People often imply that my faith is somehow less pure, less academic, less than theirs in general.
I may have an unusual view of my earliest churches, but what I remember shaped my faith as much as The Bible or my parents did. I remember being told not to take a pastor’s word as law, to seek out the truth in The Word for myself. This has led to reading Thomas Cahill like he’s going out of style. Seeking out, completing, and mentoring an Education for Ministry class. This has led to conversation on dorm hall steps, over bottles of wine with dear friends, in a car with my brother and father, on decks over “communion” with other friends, across long tables with cousins/aunts/uncles about faith and God and what it means to be a follower of Christ. This has led to arguments about why being “born again” doesn’t make me a bad person/conservative freak/whatever.
I grew up with “Jesus freak” proselytizers, active youth group hypocrites, and the mirrors where I faced my numerous shortcomings.
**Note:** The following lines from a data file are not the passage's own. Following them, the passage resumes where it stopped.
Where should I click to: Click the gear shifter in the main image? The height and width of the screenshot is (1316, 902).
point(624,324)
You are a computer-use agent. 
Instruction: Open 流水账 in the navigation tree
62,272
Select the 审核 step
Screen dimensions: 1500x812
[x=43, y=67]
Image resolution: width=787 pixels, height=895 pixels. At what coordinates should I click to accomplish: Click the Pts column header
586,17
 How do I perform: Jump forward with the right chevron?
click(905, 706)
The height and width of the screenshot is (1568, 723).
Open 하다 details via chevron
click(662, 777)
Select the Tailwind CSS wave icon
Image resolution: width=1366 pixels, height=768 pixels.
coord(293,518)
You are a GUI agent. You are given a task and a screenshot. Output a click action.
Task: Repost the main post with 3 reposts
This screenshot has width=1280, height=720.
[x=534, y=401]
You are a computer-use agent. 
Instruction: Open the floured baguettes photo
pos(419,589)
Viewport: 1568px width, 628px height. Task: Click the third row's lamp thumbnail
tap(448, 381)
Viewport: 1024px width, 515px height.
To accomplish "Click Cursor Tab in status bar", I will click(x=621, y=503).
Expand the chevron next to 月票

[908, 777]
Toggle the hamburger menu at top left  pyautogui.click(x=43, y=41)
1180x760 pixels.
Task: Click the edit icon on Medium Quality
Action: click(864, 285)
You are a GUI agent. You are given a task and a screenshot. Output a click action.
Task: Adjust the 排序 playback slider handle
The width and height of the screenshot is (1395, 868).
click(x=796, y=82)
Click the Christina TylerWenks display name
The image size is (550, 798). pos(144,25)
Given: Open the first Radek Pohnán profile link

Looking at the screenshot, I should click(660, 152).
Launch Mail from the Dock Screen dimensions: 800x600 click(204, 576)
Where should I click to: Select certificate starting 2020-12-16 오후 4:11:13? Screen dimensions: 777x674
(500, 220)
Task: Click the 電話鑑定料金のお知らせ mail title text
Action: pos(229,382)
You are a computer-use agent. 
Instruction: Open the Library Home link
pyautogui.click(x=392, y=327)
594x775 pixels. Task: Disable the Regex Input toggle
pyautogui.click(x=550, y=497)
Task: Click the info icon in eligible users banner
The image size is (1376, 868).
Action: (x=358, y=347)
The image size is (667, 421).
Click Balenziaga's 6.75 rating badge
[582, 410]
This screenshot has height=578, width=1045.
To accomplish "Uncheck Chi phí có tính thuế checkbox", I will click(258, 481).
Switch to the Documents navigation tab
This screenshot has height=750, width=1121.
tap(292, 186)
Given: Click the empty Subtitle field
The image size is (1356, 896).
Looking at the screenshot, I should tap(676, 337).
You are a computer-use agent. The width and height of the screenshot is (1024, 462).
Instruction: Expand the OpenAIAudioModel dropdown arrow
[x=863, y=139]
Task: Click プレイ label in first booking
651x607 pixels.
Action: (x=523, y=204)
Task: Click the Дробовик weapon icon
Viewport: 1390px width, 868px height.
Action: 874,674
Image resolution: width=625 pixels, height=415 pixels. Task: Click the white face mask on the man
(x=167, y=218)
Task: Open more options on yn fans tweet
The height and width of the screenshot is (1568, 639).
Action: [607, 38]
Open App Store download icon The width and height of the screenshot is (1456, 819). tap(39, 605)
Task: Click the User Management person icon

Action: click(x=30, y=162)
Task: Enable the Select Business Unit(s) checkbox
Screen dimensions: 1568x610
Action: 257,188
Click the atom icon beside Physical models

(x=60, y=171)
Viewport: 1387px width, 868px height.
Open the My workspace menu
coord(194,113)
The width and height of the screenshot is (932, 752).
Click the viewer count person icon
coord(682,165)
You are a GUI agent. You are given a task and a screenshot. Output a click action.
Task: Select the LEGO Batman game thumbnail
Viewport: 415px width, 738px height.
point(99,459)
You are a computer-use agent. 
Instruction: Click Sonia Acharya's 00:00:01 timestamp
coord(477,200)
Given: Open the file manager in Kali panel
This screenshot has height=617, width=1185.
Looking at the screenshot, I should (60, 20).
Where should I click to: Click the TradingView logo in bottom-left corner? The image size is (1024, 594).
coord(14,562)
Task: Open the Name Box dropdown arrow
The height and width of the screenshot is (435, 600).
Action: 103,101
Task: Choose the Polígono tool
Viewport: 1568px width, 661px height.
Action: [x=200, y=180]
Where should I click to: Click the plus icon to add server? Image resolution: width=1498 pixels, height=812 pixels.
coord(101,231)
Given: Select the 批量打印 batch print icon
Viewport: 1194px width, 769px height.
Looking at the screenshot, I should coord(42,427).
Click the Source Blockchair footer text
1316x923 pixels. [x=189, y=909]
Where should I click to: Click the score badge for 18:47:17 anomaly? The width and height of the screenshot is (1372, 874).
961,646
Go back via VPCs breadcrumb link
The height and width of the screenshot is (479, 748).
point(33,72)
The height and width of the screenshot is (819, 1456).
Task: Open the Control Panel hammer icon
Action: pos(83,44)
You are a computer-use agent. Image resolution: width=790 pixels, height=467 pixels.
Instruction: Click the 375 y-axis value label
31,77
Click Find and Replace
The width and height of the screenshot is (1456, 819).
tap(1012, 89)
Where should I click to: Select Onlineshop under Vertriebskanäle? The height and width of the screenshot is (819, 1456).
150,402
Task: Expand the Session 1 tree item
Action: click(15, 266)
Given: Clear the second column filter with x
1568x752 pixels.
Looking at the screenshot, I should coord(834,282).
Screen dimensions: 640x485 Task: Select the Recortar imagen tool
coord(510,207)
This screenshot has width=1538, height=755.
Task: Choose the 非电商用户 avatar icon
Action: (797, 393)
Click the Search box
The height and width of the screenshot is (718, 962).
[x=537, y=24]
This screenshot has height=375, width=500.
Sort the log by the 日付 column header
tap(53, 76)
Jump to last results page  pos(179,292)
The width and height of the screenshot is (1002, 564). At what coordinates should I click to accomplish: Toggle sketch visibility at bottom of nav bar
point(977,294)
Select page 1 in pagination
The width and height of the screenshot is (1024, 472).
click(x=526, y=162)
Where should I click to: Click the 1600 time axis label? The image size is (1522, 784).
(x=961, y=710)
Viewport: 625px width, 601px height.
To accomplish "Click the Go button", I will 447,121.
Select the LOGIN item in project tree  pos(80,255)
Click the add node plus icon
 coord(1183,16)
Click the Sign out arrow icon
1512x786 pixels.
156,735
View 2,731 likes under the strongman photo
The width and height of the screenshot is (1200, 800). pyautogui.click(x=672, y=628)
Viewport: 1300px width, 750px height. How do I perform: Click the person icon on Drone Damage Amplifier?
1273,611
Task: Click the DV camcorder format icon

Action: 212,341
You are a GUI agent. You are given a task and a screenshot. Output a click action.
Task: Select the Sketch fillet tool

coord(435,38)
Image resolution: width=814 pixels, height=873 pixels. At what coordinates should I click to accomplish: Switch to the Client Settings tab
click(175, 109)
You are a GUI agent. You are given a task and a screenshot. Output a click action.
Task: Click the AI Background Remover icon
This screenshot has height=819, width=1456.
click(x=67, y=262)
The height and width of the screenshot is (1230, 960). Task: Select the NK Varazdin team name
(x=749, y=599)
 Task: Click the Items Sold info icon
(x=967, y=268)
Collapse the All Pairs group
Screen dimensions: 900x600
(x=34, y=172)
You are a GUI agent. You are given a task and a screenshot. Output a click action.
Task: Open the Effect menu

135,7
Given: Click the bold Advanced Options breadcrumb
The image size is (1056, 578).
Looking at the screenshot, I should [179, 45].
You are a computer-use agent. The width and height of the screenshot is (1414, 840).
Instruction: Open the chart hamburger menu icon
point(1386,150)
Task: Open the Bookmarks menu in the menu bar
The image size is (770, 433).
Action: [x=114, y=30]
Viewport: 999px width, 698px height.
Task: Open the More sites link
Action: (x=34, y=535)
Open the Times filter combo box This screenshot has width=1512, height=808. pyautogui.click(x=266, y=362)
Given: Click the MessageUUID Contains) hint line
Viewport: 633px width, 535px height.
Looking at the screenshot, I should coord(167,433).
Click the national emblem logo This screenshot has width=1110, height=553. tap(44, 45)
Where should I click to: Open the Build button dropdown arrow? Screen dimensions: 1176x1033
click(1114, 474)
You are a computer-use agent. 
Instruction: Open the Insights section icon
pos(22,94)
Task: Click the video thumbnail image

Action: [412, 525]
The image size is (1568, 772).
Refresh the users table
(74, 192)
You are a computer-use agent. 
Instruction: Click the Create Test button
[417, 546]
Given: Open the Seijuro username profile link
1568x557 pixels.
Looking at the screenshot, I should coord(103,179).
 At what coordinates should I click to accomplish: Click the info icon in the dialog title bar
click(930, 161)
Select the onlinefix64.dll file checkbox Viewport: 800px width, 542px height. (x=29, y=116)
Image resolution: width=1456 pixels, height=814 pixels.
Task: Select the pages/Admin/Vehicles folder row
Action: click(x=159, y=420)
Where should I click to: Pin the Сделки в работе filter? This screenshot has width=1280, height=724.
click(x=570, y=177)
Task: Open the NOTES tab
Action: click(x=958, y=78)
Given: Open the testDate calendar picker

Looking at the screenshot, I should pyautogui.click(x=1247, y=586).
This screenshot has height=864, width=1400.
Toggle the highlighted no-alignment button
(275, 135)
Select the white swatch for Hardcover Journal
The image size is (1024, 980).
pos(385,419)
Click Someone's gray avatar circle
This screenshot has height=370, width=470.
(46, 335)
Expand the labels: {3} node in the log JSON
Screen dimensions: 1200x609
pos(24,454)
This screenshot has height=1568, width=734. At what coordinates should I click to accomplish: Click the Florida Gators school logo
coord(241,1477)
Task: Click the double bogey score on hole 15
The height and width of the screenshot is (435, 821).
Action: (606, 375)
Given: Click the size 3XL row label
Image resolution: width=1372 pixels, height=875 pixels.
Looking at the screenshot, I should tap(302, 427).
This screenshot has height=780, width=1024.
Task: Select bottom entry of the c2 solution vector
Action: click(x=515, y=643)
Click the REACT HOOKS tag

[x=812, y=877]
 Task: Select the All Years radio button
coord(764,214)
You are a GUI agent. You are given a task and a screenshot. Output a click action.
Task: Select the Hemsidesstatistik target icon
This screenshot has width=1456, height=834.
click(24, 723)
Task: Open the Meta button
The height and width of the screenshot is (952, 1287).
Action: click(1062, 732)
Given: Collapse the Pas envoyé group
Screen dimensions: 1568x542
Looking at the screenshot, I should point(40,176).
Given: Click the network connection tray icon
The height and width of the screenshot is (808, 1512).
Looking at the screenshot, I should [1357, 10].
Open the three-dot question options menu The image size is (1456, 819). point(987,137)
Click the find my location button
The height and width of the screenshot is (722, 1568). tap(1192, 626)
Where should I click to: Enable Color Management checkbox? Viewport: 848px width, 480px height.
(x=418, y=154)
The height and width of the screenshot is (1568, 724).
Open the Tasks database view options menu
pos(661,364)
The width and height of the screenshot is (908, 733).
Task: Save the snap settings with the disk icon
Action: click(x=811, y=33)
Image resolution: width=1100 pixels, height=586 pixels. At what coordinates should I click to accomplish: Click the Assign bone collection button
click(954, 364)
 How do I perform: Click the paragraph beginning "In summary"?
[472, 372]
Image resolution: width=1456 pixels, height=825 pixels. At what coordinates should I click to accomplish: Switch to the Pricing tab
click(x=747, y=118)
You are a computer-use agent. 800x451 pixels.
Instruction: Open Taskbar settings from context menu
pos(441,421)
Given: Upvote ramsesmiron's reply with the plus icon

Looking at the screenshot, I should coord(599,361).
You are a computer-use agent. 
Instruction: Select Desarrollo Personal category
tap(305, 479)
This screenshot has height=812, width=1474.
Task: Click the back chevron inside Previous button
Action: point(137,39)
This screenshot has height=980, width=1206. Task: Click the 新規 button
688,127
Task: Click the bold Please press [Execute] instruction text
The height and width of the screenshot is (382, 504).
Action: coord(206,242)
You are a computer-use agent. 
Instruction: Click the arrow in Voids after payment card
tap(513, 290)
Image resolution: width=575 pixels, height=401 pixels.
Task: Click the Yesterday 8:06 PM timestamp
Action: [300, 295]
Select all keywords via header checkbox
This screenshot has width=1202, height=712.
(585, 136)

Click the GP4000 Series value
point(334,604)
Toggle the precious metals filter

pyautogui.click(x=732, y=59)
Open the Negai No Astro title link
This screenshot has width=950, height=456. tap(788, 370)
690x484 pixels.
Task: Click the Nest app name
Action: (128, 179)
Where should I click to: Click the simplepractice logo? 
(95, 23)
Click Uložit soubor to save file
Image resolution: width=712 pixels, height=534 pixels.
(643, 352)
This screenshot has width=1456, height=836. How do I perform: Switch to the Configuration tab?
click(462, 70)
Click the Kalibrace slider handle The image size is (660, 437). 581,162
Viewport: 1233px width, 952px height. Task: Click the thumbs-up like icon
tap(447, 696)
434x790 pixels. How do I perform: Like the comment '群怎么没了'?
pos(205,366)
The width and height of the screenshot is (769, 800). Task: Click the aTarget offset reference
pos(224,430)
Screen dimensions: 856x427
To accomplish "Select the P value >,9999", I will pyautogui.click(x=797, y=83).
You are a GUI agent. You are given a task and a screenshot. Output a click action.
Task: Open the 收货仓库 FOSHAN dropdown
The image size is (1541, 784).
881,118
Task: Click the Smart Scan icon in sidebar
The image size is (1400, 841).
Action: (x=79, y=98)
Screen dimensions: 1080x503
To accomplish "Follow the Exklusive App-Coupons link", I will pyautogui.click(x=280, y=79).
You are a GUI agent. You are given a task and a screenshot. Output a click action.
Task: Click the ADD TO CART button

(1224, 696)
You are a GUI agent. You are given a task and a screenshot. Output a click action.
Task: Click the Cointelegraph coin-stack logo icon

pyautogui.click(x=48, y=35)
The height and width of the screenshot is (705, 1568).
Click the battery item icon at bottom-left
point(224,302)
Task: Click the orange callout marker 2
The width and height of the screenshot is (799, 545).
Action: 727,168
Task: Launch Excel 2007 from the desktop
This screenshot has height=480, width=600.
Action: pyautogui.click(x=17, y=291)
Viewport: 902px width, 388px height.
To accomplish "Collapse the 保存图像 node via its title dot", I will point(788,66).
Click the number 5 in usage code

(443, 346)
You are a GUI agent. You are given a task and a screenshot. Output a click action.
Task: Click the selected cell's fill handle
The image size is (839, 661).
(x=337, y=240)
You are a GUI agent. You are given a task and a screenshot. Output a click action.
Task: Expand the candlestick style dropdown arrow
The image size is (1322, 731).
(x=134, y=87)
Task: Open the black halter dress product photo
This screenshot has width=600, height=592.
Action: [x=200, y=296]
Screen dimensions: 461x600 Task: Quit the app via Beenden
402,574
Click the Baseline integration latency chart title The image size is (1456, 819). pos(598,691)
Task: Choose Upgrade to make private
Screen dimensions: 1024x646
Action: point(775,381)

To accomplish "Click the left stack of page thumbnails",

I may always be a little angry about being made to believe in my teen years that I could lose my faith, that shyness meant others could label me a “stuck up know it all bitch”, that my seeking was somehow not belief/faith.
Now I try so hard not to show favoritism in my classroom (public school) regarding religion that I occasionally get in a bit of trouble for trying to make kids atheists by “telling lies” and such; if they only caught every third word, they may be surprised I see myself as a Christian.
I swear too much, drink too much, don’t do enough, and push too much to be a “good Christian”. I have never questioned God’s existence, Jesus’ divinity, or the Holy Spirit’s quiet voice. I always question myself. I completely judge the crap out of little things. I am not very good at being a Christian and I know that. It doesn’t actually make me not a Christian.
I know things don’t always happen for a reason.
I know that we get handed more than we can handle so we’ll be forced to ask for help.
I know that when we seed the wind we have no idea where the whirlwind will sprout or who will be forced to reap it.
I know we reap other people’s whirlwinds—that’s why good things happen to bad people and bad things happen to everyone. Sure, we are often responsible for our own good and bad, but we aren’t always.